Personally identifiable information is the most broadly regulated and most frequently targeted data type in enterprise environments. The gap between where PII actually lives and where security teams think it lives is where breaches happen.
DataStealth closes that gap. The platform discovers and classifies PII, PHI, and PCI data across cloud, SaaS, on-premises, and legacy environments – without agents and without code changes. Agentless tokenization replaces sensitive PII with format-preserving tokens that are valueless to attackers, reducing breach impact and compliance scope simultaneously.
Real-time policy enforcement ensures PII protection in motion and at rest, delivering the data-centric security posture that GDPR, HIPAA, PCI DSS, and CCPA demand. Audit-ready compliance reporting is built in.
PII stands for personally identifiable information – any data that can identify, contact, or trace a specific individual, either on its own or when combined with other information. Common examples include names, Social Security numbers, email addresses, and biometric records. The NIST SP 800-122 standard provides the canonical US federal definition. Protecting PII is a baseline requirement under data security frameworks including GDPR, HIPAA, and CCPA.

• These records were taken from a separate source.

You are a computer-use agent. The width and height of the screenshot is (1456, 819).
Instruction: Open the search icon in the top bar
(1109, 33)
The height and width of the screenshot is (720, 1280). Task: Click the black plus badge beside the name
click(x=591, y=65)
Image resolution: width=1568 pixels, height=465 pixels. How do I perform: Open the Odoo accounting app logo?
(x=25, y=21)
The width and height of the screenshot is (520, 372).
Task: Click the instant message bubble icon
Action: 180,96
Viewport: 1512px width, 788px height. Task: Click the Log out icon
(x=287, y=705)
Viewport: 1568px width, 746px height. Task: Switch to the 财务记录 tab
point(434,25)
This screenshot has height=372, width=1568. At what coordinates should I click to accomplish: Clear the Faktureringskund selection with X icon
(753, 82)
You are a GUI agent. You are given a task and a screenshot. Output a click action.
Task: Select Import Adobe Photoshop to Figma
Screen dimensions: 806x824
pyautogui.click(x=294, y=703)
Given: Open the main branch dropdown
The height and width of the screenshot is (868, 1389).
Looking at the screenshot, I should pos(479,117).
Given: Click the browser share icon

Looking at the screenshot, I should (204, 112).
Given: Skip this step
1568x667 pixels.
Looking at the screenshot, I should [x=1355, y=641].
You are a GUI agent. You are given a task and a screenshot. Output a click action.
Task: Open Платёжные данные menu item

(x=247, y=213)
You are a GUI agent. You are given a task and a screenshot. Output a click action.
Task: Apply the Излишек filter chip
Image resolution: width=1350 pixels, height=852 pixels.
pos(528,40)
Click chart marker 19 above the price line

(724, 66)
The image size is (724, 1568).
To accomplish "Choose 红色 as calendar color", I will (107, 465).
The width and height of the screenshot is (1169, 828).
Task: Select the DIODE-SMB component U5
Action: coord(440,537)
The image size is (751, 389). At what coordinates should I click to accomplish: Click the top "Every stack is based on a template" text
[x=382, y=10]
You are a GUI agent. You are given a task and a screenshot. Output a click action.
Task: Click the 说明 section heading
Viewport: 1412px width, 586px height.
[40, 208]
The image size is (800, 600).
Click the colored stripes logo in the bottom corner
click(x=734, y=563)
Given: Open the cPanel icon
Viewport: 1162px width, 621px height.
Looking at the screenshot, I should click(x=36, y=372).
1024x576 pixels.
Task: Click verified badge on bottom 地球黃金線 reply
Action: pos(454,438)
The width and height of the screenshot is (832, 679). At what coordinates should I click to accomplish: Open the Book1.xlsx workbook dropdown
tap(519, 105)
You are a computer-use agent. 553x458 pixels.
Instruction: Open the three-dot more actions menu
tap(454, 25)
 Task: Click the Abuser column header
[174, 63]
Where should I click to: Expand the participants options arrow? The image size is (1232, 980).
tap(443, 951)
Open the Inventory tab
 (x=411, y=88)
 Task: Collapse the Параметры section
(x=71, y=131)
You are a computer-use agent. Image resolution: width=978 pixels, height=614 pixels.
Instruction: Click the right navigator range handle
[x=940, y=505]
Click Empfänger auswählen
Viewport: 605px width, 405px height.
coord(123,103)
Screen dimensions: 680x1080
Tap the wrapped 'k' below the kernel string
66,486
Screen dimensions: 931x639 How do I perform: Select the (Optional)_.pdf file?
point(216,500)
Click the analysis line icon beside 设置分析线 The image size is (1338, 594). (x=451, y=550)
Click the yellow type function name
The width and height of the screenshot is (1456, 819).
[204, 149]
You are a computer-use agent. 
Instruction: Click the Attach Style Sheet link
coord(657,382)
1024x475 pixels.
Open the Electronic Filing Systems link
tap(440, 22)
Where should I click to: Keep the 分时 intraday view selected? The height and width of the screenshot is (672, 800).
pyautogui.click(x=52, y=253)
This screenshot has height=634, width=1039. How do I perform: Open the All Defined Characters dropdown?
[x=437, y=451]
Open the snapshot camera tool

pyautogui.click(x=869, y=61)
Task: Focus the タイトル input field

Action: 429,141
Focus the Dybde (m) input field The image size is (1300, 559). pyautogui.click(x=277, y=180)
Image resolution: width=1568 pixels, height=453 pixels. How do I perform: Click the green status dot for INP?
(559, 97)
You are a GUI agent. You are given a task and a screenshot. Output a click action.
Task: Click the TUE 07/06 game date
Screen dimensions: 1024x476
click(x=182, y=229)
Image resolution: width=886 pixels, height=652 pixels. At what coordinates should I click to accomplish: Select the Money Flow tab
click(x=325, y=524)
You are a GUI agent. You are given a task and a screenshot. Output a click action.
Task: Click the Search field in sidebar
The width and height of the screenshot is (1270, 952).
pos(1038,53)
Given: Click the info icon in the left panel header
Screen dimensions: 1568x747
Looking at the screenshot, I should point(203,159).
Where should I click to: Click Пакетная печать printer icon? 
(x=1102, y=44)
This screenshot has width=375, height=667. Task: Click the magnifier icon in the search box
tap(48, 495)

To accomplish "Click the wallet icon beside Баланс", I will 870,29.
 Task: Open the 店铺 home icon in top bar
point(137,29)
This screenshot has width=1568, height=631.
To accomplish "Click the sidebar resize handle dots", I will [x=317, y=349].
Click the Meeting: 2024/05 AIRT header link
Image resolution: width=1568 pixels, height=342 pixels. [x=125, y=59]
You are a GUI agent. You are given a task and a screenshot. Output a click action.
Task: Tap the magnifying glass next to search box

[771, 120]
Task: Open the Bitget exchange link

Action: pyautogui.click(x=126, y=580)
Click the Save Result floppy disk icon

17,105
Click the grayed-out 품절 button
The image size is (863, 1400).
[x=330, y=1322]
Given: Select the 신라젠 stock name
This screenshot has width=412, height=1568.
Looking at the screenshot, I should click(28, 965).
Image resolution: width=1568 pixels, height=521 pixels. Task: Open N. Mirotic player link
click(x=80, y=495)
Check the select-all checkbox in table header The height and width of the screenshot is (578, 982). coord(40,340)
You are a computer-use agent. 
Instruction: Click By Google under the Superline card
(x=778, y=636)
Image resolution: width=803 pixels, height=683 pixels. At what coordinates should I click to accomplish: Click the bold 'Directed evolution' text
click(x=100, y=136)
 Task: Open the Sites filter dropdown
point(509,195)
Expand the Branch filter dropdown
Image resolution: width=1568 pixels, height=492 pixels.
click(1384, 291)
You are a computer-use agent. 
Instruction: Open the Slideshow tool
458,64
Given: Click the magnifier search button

A Social Security number is one of the most common examples of PII. Other examples include full legal name, passport number, driver's licence number, email address, phone number, biometric data, and financial account numbers.
These are direct identifiers – each can identify a person without additional context. Indirect identifiers like ZIP code, date of birth, and IP address also qualify as PII when combined. Data classification tools distinguish between direct and indirect PII automatically.
Yes. A phone number is PII because it can be used to identify or contact a specific individual. It is classified as a direct identifier under NIST SP 800-122. Organizations that collect phone numbers must apply appropriate data protection controls and comply with applicable privacy regulations.
Yes. An email address – particularly one that contains a person's name (e.g., firstname.lastname@company.com) – is PII because it can directly identify an individual. Even generic email addresses can function as PII when linked to other data points. Tokenization can protect email addresses in production systems while preserving format for application compatibility.
PII is any data that identifies an individual. PHI is a regulated subset of PII – specifically, personally identifiable data linked to healthcare services and governed by HIPAA. All PHI contains PII, but not all PII is PHI. For a detailed comparison including PCI data, see PII vs PHI vs PCI.
In cyber security, PII refers to the category of data that adversaries target for identity theft, financial fraud, and social engineering. Protecting PII in cyber security requires data discovery, classification, access controls, encryption, tokenization, and continuous monitoring. PII is the primary data type involved in regulatory breach notifications and compliance enforcement actions.
PII protection requires a layered approach. Start with automated data discovery and classification to locate and label all PII. Apply tokenization or encryption to protect sensitive PII at rest and in transit. Enforce least-privilege access controls with MFA and RBAC.
Monitor for anomalous access patterns continuously. Implement data loss prevention to prevent unauthorized exfiltration.